|Review: Angus - Track of Doom / Warrior Of The World|
|Track of Doom / Warrior Of The World|
Label: Sentinel Steel Records
Year released: 2001
Genre: Heavy Metal
Review online: January 9, 2004
Reviewed by: Sargon the Terrible
for:Track of Doom / Warrior Of The World
This a double CD containing both albums released by Dutch band Angus back in 1986 and 1987, rereleased by Denis Gulbey of Sentinel Steel Records. This label almost exclusively reissues lost classics from the 80s, and this is no exception. Angus was four guys from the Netherlands who played awesome true heavy metal and that few people ever heard of back in the day, so it is a good thing that this has been rereleased for the delectation of classic metalheads everywhere.
Angus specialized in galloping double-bass heavy metal with a very European flavor (not surprising), and both albums are full-throttle metal banquets. Their guitar riffs are very Maidenesque, but with an enjoyably heavy, slightly thrashy feel that recalls Accept or Paradox. These guys never really slow down, and every song charges ahead like the bull they named the band after. (They also meant the band name to be a reference to Angus Young, so it should be no surprise that there is an AC/DC feel to the guitar tone.) The playing is very proficient and tight, and the leads are excellent. Singer Edgar Lois is a great power wailer of the Dio school, and his clear, strong vocals are a highlight of the CD. One of the things I enjoy most about this album is that the band never runs out of ideas, and even at 16 tracks total for this CD you don't get bored.
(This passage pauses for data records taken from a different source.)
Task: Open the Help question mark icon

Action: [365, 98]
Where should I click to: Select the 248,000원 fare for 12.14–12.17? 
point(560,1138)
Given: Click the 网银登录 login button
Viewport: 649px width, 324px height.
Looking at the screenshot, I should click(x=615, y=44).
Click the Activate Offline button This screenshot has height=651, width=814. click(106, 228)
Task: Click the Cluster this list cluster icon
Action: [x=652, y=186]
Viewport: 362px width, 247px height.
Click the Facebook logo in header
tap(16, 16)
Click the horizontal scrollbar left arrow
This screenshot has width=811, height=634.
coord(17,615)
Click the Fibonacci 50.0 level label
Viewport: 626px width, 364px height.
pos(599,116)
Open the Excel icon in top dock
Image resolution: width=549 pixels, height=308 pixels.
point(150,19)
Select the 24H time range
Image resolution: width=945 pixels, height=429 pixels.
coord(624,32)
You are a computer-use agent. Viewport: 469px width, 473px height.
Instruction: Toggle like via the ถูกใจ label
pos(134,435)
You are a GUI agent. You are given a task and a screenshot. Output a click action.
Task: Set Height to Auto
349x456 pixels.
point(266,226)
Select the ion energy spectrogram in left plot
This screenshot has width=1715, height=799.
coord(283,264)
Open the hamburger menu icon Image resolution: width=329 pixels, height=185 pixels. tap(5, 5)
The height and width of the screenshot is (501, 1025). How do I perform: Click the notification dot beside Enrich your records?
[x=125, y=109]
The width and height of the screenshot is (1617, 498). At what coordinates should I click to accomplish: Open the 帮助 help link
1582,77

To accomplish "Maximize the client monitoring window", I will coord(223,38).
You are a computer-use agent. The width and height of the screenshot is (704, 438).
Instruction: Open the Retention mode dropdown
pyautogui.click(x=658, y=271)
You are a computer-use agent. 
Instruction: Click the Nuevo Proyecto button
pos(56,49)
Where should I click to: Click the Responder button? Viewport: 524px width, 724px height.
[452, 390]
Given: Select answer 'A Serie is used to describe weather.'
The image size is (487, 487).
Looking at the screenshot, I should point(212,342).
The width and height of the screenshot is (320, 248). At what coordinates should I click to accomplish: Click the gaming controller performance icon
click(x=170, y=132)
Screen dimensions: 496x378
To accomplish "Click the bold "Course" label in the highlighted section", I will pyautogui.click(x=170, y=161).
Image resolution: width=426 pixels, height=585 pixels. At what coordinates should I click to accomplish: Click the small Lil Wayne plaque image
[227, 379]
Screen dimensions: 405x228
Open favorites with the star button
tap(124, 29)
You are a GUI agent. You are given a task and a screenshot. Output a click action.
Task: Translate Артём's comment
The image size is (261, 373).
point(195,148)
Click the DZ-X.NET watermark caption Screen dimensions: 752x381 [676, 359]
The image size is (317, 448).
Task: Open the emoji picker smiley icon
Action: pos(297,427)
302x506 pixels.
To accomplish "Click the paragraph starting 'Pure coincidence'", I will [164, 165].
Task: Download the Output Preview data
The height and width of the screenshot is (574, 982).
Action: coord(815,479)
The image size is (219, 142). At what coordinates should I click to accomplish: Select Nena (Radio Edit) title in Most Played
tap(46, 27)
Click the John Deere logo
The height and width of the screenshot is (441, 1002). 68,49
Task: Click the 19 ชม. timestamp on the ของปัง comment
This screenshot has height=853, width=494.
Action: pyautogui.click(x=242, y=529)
They just keep pumping out cool riffs and catchy vocal lines. In general, the first album "Track Of Doom" (the first 8 tracks) is heavier and the second album "Warrior Of The World" is more melodic and 'rocking', but both albums rock pretty fucking hard.
This is a Sentinel Steel release, which means the very best packaging: the original art for both albums, a band history by drummer William Lawson, lyrics, and band pics that will make you laugh out loud. (Go easy on the spandex, it was 1987 after all) The lyrics are my only serious beef with this CD, as they range from poorly written to out-and-out stupid. (On their second album Angus got more in a "Sex&Money"mode and wrote some terrible lyrics.) But thankfully Lois' heavy accent keeps you from understanding most of the lyrics in the songs themselves, and so they don't really distract.
This is a sure bet for 80s mavens, and fans of more modern power metal like DragonForce, Wizard, or even Paragon will find something to enjoy here. This is great stuff from the classic age of Heavy Metal that still has legs even after 17 years, and with 2 CDs for the price of one, you can't go wrong with Angus.